The Roaring Twenties

Have you ever thought that it doesn’t matter what you do in your early adult years, as you still have plenty of time to change course and take another path later? Clinical psychologist Meg Jay argues that the choices you make in your twenties have more of an effect on the rest of your life then any you make in the decades after that, and provides true life examples to illustrate it. In The Defining Decade: Why your twenties matter and how to make the most of them now, Dr. Jay discusses: 

  • the concept of “identity capital” (which might be described as the qualities that make your resume stand out) and how to build yours;
  • the value of mining “weak ties” to open unexpected doors;
  • the effects of “sliding, not deciding” in relationships; and
  • making your own certainty

The Defining Decade is in our Popular Books section, and circulates for two weeks.  Check it out!

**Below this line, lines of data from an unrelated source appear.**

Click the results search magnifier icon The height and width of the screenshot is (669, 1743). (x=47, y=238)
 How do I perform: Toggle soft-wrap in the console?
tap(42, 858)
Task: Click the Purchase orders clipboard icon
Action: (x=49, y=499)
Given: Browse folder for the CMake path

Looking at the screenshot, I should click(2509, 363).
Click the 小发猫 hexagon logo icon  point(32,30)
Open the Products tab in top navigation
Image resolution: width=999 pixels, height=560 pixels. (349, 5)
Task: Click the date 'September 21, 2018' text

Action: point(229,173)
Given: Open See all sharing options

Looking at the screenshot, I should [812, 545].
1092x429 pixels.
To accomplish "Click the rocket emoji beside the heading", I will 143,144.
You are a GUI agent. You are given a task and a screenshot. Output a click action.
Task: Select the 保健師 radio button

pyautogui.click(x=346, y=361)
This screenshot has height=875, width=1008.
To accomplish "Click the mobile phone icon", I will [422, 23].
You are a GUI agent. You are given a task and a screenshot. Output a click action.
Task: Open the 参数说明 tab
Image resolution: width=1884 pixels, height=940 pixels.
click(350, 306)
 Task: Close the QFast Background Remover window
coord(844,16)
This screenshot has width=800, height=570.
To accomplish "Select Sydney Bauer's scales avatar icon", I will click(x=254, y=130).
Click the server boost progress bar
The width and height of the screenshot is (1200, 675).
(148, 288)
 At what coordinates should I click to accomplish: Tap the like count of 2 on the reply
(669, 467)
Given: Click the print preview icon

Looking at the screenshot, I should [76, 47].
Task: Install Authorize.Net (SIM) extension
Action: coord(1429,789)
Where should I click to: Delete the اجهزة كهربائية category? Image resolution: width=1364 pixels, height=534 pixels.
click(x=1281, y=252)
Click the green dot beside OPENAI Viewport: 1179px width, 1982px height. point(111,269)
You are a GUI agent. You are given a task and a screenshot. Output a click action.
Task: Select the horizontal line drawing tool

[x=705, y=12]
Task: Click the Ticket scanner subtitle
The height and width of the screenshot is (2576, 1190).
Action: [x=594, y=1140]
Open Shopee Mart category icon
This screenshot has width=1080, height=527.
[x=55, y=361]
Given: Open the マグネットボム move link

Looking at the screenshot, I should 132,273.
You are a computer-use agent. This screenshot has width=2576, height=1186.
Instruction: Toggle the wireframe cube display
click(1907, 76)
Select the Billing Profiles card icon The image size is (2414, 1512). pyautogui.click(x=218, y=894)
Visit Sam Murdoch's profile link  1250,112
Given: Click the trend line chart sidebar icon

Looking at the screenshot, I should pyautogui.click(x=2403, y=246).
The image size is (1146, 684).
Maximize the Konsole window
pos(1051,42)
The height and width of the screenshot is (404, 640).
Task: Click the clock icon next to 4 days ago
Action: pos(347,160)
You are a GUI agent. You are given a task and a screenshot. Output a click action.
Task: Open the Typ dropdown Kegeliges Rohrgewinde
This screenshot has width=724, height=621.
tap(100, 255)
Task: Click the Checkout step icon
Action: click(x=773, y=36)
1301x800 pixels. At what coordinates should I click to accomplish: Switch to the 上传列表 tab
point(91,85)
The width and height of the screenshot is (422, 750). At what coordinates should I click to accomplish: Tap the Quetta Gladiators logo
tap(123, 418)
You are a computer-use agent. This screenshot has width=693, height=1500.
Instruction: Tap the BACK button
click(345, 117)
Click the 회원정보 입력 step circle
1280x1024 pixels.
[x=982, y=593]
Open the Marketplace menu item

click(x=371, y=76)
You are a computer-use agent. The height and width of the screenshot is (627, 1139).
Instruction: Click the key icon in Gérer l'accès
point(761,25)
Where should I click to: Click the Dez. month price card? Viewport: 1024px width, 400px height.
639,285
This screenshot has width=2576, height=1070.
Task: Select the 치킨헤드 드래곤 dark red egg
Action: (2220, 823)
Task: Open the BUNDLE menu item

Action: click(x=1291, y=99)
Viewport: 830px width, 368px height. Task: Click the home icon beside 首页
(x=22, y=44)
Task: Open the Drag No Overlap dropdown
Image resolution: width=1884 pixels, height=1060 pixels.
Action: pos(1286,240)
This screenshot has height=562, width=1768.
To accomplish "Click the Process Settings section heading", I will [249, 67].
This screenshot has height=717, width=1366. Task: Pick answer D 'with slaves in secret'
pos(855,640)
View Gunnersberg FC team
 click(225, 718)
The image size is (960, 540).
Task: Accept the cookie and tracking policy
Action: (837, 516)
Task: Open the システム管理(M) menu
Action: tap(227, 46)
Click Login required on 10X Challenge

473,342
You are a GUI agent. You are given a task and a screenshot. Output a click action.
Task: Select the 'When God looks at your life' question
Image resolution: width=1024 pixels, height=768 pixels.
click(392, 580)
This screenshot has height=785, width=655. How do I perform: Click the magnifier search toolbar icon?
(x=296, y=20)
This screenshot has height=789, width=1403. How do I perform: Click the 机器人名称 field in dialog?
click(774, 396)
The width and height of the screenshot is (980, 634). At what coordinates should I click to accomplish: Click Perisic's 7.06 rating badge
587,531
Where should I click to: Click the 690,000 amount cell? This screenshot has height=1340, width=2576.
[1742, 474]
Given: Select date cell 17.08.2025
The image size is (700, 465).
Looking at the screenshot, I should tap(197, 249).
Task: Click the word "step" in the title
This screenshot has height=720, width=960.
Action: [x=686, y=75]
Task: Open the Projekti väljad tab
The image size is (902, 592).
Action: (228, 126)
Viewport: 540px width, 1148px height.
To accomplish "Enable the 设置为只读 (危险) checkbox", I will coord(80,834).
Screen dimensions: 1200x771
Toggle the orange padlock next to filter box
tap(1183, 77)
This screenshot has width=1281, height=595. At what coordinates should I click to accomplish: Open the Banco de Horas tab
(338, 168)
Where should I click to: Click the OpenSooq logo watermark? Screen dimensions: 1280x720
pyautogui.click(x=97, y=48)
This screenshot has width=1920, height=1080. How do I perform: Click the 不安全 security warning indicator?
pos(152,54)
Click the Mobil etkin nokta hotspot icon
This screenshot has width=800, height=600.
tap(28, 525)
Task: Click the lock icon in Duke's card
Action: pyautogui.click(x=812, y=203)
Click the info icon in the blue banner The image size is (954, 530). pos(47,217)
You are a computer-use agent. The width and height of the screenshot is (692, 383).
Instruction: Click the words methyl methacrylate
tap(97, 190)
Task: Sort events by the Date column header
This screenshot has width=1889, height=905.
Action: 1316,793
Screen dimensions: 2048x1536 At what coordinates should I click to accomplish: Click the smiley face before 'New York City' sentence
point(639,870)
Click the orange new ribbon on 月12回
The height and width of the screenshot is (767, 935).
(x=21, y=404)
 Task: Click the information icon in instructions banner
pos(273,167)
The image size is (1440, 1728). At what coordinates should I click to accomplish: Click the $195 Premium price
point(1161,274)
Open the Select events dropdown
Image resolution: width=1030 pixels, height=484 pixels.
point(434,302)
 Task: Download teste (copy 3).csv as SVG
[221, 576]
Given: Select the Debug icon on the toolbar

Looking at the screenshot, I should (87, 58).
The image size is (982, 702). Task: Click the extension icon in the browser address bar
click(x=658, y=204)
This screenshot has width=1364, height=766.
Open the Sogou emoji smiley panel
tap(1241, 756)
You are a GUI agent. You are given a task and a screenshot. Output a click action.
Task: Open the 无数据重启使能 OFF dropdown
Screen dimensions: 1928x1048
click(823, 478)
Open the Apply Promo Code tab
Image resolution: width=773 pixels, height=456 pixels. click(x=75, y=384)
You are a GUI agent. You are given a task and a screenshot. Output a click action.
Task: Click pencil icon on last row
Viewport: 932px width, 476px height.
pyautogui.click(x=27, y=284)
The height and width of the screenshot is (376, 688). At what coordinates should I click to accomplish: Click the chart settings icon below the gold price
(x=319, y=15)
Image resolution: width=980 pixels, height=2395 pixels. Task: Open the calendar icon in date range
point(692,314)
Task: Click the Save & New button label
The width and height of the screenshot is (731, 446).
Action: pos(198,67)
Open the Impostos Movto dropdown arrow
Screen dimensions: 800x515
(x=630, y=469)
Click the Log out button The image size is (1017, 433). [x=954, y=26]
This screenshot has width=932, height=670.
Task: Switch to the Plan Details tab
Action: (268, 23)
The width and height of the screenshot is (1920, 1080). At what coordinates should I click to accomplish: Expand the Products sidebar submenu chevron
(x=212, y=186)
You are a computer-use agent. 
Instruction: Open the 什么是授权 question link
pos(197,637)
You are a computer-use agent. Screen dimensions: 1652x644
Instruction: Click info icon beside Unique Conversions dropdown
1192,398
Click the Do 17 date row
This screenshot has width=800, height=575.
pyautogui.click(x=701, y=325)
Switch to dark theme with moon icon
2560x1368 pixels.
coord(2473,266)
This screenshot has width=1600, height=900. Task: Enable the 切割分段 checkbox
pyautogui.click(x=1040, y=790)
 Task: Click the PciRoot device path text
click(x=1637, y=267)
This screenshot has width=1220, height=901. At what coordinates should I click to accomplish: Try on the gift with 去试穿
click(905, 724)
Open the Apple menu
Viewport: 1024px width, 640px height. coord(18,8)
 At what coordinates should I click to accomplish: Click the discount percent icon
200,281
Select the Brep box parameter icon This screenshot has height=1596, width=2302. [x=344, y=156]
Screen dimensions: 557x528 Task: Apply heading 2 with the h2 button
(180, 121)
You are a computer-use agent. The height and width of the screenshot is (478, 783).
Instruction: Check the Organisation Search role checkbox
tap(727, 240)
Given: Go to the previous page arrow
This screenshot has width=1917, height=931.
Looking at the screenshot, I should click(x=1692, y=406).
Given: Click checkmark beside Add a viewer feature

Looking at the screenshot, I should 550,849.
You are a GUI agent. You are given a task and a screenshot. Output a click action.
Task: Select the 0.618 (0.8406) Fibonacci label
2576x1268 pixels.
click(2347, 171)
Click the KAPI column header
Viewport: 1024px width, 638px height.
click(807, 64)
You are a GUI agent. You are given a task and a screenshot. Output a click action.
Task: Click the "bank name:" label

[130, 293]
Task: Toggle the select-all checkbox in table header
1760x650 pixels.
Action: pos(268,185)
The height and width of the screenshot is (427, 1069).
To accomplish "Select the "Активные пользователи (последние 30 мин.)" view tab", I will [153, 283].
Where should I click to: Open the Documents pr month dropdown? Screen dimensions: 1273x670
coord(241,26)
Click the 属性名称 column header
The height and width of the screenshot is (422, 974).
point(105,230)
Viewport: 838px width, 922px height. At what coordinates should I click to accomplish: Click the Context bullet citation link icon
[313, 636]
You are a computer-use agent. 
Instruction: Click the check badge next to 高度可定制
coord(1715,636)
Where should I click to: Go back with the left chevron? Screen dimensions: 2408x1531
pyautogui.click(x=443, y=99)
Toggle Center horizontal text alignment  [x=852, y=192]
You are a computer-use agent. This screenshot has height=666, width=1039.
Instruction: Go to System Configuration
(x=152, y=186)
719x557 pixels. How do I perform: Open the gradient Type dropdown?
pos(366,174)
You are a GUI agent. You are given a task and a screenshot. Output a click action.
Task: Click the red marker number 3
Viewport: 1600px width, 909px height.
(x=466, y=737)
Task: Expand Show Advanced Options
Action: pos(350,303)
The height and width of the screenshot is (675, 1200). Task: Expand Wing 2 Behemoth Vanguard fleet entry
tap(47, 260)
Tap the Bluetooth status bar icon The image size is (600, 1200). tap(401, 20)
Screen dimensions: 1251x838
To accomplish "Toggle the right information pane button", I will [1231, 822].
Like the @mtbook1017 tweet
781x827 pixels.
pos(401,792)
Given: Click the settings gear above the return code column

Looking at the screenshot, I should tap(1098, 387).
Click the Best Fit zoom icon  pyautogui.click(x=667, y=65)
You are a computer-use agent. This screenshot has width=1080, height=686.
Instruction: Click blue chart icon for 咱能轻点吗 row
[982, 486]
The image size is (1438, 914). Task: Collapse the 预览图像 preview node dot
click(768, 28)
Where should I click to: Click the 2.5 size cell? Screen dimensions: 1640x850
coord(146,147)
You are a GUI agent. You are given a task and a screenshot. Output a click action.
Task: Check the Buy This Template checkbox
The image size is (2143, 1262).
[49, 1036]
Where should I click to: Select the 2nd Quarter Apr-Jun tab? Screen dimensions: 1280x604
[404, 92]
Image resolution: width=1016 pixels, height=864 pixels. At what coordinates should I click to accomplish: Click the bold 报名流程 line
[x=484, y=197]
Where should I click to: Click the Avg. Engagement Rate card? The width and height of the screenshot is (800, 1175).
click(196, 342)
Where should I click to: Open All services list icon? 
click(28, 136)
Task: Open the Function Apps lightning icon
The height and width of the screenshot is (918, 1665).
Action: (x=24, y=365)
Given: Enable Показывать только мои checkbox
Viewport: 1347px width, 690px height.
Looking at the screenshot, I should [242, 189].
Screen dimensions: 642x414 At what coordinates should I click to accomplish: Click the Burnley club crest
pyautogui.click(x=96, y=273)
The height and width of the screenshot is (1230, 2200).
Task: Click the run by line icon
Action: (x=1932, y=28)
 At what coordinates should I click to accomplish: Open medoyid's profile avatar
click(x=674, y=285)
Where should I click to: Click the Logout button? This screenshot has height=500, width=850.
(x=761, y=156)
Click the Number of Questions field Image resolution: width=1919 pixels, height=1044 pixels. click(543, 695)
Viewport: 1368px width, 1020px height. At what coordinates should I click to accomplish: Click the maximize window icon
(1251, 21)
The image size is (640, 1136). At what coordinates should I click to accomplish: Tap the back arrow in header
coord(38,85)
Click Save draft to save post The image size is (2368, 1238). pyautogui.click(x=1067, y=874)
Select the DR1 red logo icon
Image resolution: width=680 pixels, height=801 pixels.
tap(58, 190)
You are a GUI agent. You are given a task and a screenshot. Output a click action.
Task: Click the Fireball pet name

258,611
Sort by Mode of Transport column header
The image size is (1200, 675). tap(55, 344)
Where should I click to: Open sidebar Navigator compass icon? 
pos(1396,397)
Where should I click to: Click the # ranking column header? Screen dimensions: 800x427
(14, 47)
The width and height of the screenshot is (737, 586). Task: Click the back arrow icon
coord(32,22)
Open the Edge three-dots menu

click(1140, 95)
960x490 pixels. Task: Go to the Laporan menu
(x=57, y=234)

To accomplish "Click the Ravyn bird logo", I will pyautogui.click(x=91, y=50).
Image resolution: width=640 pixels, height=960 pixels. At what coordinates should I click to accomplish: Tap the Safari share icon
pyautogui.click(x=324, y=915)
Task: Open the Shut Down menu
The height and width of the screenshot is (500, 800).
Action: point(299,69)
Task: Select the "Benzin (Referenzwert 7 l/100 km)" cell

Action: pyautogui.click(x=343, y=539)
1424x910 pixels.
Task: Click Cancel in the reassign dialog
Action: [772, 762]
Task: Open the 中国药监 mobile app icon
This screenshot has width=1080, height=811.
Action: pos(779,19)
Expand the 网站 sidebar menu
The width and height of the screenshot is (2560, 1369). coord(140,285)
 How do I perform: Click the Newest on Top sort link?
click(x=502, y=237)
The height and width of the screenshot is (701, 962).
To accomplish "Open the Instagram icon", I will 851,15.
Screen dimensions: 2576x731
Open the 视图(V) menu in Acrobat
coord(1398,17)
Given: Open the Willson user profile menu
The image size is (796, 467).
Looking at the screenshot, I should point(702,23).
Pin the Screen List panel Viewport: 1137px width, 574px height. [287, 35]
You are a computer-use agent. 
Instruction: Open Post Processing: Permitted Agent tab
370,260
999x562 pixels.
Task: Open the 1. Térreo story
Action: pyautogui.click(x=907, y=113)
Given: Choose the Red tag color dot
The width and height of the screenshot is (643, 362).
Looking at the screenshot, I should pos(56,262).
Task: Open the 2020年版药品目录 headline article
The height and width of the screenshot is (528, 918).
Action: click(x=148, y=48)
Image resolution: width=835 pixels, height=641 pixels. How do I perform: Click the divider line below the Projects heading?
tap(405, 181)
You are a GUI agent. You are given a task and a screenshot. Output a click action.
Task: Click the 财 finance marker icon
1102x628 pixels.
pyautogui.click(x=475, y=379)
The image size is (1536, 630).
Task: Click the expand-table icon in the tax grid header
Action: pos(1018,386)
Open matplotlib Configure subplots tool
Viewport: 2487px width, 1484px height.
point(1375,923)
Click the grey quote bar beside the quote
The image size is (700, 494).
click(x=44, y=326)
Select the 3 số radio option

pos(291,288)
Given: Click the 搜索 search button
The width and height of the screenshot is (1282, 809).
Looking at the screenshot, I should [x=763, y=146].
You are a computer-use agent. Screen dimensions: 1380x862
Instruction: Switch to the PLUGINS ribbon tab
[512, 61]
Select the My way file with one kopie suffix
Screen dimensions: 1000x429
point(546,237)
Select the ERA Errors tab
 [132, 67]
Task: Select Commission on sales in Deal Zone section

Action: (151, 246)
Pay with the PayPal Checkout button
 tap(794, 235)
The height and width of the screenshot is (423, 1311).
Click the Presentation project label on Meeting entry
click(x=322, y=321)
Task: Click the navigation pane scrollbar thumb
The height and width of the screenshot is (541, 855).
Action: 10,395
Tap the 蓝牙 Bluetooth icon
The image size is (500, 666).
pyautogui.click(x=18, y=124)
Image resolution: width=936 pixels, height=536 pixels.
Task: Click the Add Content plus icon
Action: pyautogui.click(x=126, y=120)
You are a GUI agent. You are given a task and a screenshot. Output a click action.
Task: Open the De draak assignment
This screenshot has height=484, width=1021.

For another take on life lessons geared toward your third decade, take a look at Tina Seelig’s What I wish I knew when I was 20: A crash course on making your way in the world. This lively and readable account of life lessons and cogent observations is food for thought at any age.  Seelig, MSE professor and Executive Director of the Stanford Technology Ventures Program, uses anecdotes from many luminaries and her own life to illustrate principles such as:

  • the influence of direct and indirect messages
  • the advantage of challenging assumptions
  • the value of viewing problems as opportunites, and turning failure into success
  • what a successful career really looks like (hint: not a straight line)
  • the importance of doing the right thing instead of the smart thing

What I wish I knew when I was 20 is in our main stacks on the lower level, call # LC 1037.5 S44 2009.  Check it out!